> [Work to complete]:
Within the records below, how many lines hold the string "date"? State that number and nothing else.

> [Data provided]:
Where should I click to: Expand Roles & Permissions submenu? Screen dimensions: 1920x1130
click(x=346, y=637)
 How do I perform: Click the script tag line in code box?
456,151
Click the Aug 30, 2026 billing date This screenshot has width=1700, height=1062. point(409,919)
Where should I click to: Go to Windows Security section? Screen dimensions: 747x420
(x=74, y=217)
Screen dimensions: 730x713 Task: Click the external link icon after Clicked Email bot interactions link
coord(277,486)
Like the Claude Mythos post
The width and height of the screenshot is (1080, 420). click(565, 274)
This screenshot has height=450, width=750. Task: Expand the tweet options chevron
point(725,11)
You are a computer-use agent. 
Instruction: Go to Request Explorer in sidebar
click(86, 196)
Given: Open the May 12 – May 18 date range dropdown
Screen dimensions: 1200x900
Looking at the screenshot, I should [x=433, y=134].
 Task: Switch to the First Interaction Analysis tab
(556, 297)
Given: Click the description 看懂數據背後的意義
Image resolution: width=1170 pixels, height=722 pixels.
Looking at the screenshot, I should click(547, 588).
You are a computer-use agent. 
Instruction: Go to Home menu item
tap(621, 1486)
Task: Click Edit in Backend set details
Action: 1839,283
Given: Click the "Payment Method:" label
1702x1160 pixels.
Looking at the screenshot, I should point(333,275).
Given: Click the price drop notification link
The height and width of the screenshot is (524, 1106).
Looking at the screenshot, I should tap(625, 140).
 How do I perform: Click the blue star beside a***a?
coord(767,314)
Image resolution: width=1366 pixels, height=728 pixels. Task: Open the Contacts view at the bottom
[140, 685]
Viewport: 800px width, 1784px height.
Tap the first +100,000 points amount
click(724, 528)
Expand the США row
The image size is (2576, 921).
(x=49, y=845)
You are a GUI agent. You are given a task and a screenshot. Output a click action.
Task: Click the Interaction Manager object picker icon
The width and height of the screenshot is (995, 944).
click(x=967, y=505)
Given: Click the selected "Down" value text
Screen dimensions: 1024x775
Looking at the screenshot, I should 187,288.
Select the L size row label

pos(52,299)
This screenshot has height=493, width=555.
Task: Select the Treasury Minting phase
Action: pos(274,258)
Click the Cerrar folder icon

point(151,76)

> [Exercise result]:
2